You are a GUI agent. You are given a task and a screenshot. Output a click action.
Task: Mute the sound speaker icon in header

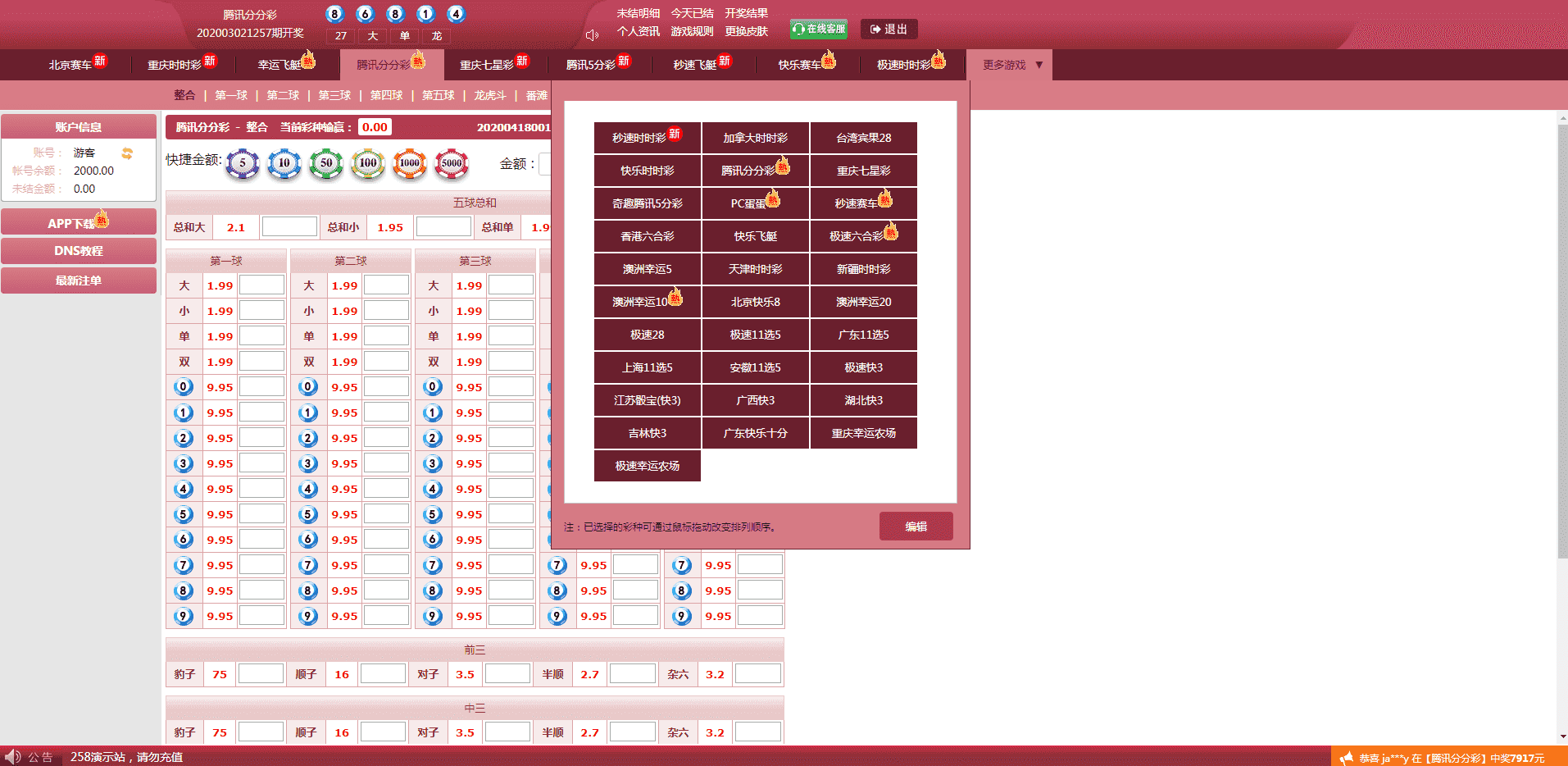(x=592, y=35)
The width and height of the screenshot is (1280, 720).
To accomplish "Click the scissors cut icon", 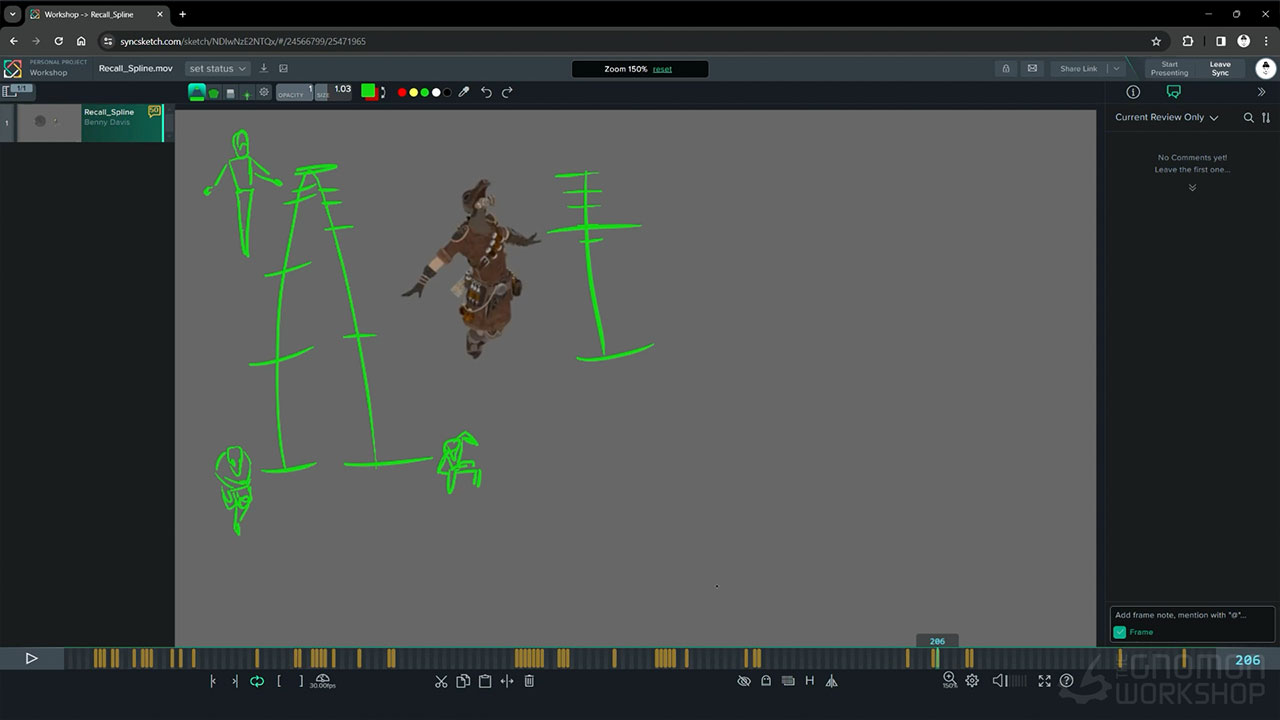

• [Your goal]: All the records need to be set down word for word, with the images left out.

• [Task answer]:
You are a GUI agent. You are given a task and a screenshot. Output a click action.
Task: Mute the sound speaker icon in header

(x=592, y=35)
The width and height of the screenshot is (1280, 720).
To accomplish "Click the scissors cut icon", 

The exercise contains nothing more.